Energy is not lost, it is transformed: this is the law of conservation of energy. It can change form indefinitely, because it undergoes transformations with the transfer of energy. During these numerous exchanges of energy, some reactions release energy and others absorb it.
Exothermic reactions are reactions which release energy, thus increasing the energy level of their environment. This can be noticeable by an increase in temperature or by the release of light.
When a chemical reaction releases heat in a medium, the temperature of this medium increases. The final temperature is therefore higher than the initial temperature.
In a chemical equation, a reaction is recognized as exothermic when the energy value is written on the product side of the reaction — to the right of the arrow.

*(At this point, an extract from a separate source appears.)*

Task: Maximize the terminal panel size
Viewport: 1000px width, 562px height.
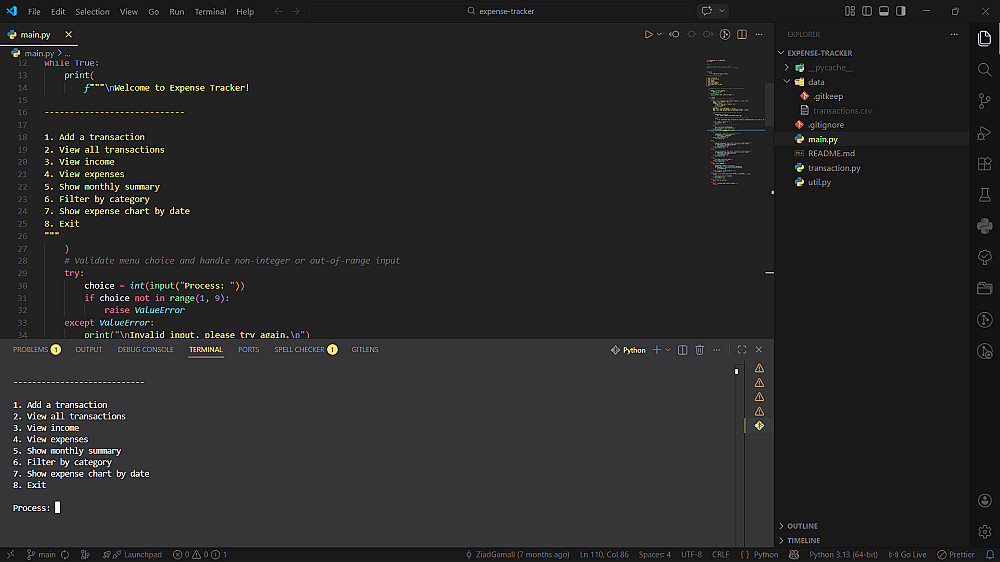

|N_{2(g)} + 3 \space H_{2(g)} \rightarrow 2 \space NH_{3(g)} + 95.4 kJ|
This reaction can also be expressed by placing the energy variable outside the chemical equation. However, the change in energy, expressed as the change in enthalpy |(\triangle H)|, is conventionally preceded by a negative sign (-). The negative sign indicates that there is a loss of energy.
|N_{2(g)} + 3 \space H_{2(g)} \rightarrow 2 \space NH_{3(g)} \space \space \triangle H = - 95.4 kJ|
Here is a diagram representing the exothermic reaction of ammonia synthesis |(NH_{3})| and the evolution of energy during this reaction.

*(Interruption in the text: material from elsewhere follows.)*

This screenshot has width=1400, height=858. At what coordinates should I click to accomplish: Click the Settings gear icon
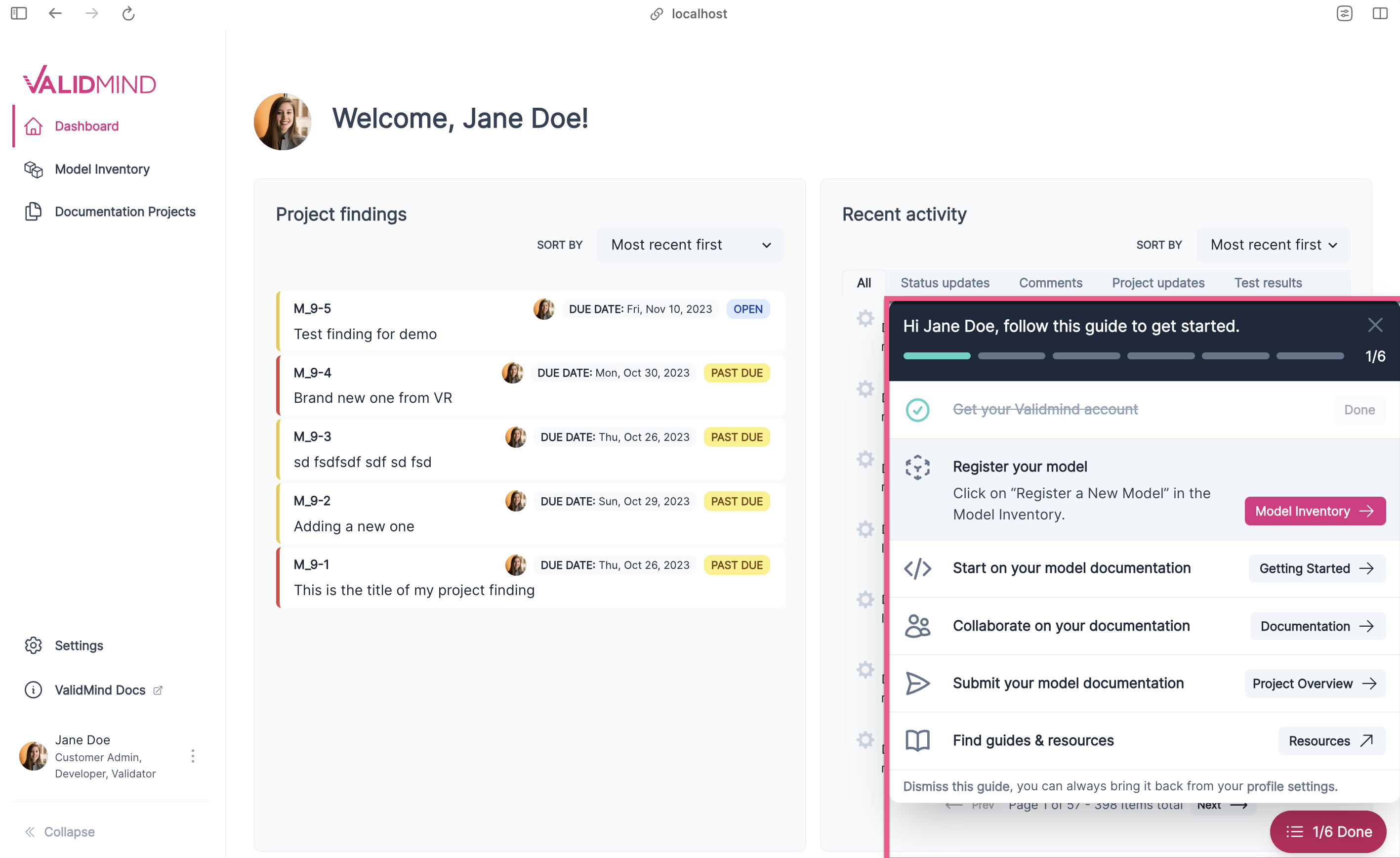point(33,645)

The above graph illustrates an exothermic reaction, as the enthalpy of the products is at a lower level than the enthalpy of the reactants.
There are several examples of exothermic reactions in chemistry. Most combustions, slow or fast, and neutralization reactions are exothermic reactions.
Endothermic reactions are reactions that lower the energy level of the medium by absorbing energy. This can be seen by a drop in the medium’s temperature.
When a chemical reaction absorbs heat in a medium, the temperature of that medium decreases. The temperature at the end of the reaction is therefore lower than at the start. The surrounding environment is therefore responsible for this energy transfer.
In a chemical equation, a reaction is recognized as endothermic when the energy value is written on the reactant side of the equation — to the left of the arrow.
|2 \space NH_{3(g)} + 95.4 kJ \rightarrow N_{2(g)} + 3 \space H_{2(g)}|
This reaction can also be expressed by placing the energy variable outside the chemical equation. The change in energy, or change in enthalpy |(\triangle H)|, is conventionally preceded by a positive sign (+), a sign which indicates that there is an energy gain.
|2 \space NH_{3(g)} \rightarrow N_{2(g)} + 3 \space H_{2(g)} \space \space \triangle H = + 95.4 kJ|
Here is a diagram showing the endothermic reaction of the decomposition of ammonia and the evolution of energy during this reaction.
The above graph illustrates an endothermic reaction, as the enthalpy of the reactants is at a lower level than the enthalpy of the products.
Several examples of endothermic reactions can be found, including most chemical decompositions, whether by the input of heat, light, or electricity (electrolysis).